# TASKS AND EXERCISES
[1] Revise the passage of the blog post on spam email between "Tuesday, 6 June" and "money I have.", inclusive, so that "junk" becomes "trash".
[2] According to the blog post on spam email, what happened to the small but excellent company that provided the writer's internet service?

# STUDY TEXT

Content starts

Tuesday, 6 June 2017

A job offer? I have been selected for interview?

My internet service provider used to be very good at removing spam mail before I ever saw it.  Not any more.
Since that small but excellent company was swallowed up by a much larger one I have been getting all sorts of job offers. I have been selected for interview more than once - the nature of the role has never been specified but never mind. They like me. I could earn thousands each week. 
Oh and there are the offers of reduced price flights, holidays, and other items. There are the offers to tell me my fortune and provide me with a soul mate. Solar panels have shone out.
I drop them all into the "junk" folder and block the senders. It doesn't seem to make a lot of difference. They get a new email address and continue their attempts to get me to part with what little money I have.
And it all makes me realise how frighteningly easy it is to use the internet to commit crime and to encourage others to commit crime. No, this isn't about social media and actively and openly encouraging people to commit acts of terror. That's all too easy too but it is the much more subtle attempts that are, for me, even more frightening.
If I was looking for a job then one of the emails that popped up this morning might well have had me making more inquiries. It addressed me by name. It knows something about me that could have been discovered by trawling the net - and it is something I have no control over. The information belongs to another organisation - a list of past scholarship winners. It is years old but still, in their terms, relevant. It is just the sort of information a scammer likes to latch on to and use - except that I am not looking for a job. 
You don't even need to be able to program a computer search these days. Other people have done all that for you. All you need to do is type in some search terms and away you go. If you are younger or smarter or both then you can sneak in back doors and steal information you have no right to have. You can sell it on to people who will use it to make more money.
And all this makes me realise how terribly, horribly, frighteningly easy it must be to recruit people. All you need to do is offer them something they want and give them a good reason to want it. All you need to do is offer them a few virgins and tell them it is what their god wants. You can sit back and watch them kill themselves or get themselves killed and cause all that terror and distress. You can watch taxes rise and smile as leaders in the community give in and do just as you ask - after all if they don't there is always another young one willing to give all. 
These aren't job offers. Indoctrination isn't interviewing.  Reading with understanding is something which requires constant vigilance. I hope I can remain vigilant.
 

1 comment:

Anonymous said...

I haven't had any job offers lately, but I was notified that I was a beneficiary of an estate in the heading of an email. I ignored it because I know there are no multimillionaires in even the furthest twigs of the family tree, unfortunately.

Content ends

# DATA SUPPLIED
Content starts

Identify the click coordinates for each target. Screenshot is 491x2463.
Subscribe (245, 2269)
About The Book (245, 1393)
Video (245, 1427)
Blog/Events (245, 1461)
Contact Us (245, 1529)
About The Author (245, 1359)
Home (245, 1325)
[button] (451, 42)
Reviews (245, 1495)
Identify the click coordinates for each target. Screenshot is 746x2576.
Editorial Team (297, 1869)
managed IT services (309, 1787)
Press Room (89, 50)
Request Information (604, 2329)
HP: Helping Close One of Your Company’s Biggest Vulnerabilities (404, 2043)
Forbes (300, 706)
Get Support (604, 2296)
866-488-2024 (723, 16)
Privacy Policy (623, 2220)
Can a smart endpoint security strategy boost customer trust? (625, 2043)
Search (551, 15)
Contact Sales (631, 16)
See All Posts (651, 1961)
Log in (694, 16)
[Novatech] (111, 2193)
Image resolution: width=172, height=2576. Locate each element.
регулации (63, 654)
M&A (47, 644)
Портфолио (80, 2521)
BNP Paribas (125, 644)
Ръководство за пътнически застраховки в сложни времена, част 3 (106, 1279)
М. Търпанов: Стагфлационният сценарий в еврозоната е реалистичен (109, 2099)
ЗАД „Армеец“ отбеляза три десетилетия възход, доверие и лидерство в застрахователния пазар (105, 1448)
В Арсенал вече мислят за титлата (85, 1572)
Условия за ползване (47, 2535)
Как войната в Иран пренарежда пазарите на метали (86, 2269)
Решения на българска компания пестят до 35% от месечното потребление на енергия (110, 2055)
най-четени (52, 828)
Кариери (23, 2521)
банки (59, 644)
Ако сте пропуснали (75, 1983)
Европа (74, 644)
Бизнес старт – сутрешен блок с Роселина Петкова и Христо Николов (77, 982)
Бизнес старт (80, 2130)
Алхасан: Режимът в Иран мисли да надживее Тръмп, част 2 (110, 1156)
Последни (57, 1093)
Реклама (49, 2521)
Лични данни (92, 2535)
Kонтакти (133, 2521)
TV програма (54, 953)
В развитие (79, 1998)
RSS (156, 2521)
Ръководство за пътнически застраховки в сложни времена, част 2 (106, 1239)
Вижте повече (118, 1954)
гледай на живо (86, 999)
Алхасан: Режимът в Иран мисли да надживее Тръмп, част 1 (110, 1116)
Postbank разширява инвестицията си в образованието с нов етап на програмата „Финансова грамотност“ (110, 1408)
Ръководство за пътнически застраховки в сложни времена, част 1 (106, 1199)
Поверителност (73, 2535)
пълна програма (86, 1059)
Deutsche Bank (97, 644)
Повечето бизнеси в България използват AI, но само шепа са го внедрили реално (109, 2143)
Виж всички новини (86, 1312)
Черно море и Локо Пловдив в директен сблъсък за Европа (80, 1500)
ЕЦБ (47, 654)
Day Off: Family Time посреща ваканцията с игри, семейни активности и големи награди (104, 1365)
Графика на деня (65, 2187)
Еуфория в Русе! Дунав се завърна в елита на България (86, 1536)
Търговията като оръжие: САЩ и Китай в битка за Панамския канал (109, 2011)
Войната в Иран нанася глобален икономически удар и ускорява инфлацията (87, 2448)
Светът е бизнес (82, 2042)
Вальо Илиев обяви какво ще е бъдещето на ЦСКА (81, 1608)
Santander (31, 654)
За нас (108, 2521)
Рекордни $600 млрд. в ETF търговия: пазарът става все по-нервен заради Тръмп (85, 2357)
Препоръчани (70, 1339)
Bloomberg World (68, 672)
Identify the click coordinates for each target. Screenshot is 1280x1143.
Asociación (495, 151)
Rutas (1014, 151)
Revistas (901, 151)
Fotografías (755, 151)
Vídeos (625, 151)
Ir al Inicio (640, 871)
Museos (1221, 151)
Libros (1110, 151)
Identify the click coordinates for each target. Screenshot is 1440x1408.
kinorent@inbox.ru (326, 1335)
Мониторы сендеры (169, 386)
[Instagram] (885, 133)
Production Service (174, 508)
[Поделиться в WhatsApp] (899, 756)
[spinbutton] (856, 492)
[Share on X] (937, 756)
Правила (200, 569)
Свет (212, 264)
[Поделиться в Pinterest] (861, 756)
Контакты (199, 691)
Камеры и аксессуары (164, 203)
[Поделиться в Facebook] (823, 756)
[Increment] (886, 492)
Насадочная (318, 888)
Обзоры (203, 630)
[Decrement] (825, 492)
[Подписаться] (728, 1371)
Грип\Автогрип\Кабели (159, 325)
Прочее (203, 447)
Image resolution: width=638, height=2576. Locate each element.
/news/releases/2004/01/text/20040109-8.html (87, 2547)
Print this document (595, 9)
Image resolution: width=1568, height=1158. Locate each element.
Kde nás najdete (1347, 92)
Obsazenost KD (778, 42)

Content ends

# OUTPUTS IN ORDER
[1]
Tuesday, 6 June 2017

A job offer? I have been selected for interview?

My internet service provider used to be very good at removing spam mail before I ever saw it.  Not any more.
Since that small but excellent company was swallowed up by a much larger one I have been getting all sorts of job offers. I have been selected for interview more than once - the nature of the role has never been specified but never mind. They like me. I could earn thousands each week. 
Oh and there are the offers of reduced price flights, holidays, and other items. There are the offers to tell me my fortune and provide me with a soul mate. Solar panels have shone out.
I drop them all into the "trash" folder and block the senders. It doesn't seem to make a lot of difference. They get a new email address and continue their attempts to get me to part with what little money I have.

[2] It was swallowed up by a much larger company.